If you’re someone who carefully monitors your monthly spending, you’ve witnessed prices going up on a variety of goods, from gas and lumber to staple products like corn and coffee. I don’t know which is worse, last year’s Clorox wipe shortage or today’s coffee bean prices. Thoughts and prayers appreciated.

The Consumer Price Index (CPI), which is a tool that helps economists gauge how much the average American household is paying for essential goods, rose 4.2% last month compared to April of 2020. The numbers were even less rosy for the South, with our region experiencing a 4.4% increase in prices over the past year. According to CNBC, “The increase in the annual headline CPI rate was the fastest since September 2008, while the monthly gain in core inflation was the largest since 1981.”

So, where are we seeing the greatest increase in cost for Americans? As this Wheel of Misfortune below indicates, the cost of lumber is through the roof, with futures prices increasing by 275%. Alas, the rising cost of home prices reflects this reality. Wall Street Journal also notes that the cost of copper, an essential metal used in homes and electronics is at an all-time high. Corn, gasoline, and crude oil futures are also especially high.

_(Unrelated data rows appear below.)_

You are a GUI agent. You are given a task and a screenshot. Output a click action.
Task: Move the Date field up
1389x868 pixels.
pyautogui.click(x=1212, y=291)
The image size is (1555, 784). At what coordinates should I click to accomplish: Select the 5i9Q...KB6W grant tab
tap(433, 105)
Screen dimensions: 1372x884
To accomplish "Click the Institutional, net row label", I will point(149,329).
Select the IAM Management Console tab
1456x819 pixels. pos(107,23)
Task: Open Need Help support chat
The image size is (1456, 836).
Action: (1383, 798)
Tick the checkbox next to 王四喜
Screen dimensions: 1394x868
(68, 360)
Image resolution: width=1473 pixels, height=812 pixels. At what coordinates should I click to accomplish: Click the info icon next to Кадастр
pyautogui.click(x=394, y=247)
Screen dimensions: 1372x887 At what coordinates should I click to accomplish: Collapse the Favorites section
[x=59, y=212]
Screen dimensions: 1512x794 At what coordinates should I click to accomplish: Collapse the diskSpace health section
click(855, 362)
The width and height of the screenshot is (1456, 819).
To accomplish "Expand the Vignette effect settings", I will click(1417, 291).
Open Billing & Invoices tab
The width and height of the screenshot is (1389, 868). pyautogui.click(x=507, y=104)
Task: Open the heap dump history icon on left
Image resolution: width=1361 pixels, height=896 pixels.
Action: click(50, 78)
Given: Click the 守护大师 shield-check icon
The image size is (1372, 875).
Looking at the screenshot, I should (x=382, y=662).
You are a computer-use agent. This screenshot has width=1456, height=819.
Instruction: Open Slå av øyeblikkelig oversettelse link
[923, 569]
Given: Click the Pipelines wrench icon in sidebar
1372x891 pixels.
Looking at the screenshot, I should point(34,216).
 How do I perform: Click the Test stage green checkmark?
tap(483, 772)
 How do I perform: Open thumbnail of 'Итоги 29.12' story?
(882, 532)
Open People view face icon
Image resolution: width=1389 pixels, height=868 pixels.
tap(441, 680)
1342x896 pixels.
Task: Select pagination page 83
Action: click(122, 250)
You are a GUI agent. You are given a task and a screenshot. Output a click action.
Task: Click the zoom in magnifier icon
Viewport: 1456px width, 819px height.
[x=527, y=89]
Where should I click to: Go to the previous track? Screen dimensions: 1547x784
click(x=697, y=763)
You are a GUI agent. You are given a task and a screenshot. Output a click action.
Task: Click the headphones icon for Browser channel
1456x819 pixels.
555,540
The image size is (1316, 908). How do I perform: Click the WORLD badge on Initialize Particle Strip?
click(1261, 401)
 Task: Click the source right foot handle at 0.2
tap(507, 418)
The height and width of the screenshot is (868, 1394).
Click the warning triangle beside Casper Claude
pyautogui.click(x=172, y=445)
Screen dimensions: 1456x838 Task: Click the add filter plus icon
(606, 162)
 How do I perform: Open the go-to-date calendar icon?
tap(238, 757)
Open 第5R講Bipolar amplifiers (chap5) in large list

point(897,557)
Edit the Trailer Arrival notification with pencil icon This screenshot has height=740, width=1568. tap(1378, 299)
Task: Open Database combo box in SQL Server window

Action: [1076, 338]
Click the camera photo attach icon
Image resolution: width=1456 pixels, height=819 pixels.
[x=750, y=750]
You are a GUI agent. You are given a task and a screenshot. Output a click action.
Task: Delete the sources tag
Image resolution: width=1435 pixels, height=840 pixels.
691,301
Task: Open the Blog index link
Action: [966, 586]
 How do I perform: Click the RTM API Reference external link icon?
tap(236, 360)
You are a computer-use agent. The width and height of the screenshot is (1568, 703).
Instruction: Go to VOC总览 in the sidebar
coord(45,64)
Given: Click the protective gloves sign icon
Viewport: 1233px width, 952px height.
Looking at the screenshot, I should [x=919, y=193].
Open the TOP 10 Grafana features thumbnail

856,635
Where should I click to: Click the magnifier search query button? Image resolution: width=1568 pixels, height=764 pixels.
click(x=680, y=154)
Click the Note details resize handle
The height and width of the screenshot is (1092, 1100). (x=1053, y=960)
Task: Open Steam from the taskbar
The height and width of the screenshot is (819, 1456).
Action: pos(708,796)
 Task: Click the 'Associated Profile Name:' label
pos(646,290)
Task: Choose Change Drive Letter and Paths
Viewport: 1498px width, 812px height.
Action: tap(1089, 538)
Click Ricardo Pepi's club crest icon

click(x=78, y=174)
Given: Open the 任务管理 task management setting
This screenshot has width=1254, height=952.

inflation futures pricing wsj

What’s causing these costly woes? There are numerous factors, not the least of which is that significant portions of our economy were stress tested in unimaginably difficult ways over the past 15 months. Couple that with historic government printing and spending and then throw in a blocked Suez Canal–just for fun!–and you have extremely challenging circumstances. And that’s really just the tip of the iceberg (or the sand off the Suez, if you prefer).

Beyond discerning the numerous causes of our current state of inflation, is the trillion dollar question: “How long will this last?” Economist Michael Strain offers a few tells that will indicate whether this is a bout of transitory inflation–here today, but gone very soon–or persistent inflation a la Jimmy Carter era.

Writing for Bloomberg, Strain notes that persistent inflation will:

  • Keep consumer prices elevated for several months, not just a singular “bad” month
  • Continue to drive up wages, which will place pressure on businesses to increase prices in order to pay and retain employees
  • Make investors uneasy, which will increase market volatility, and likely put the Fed in a challenging position

Let’s hope that inflation quickly deflates and our economic recovery continues to move forward with promise. In the meantime, if you really want to show your dad you love him this Father’s Day, perhaps consider purchasing him a plank or two of lumber.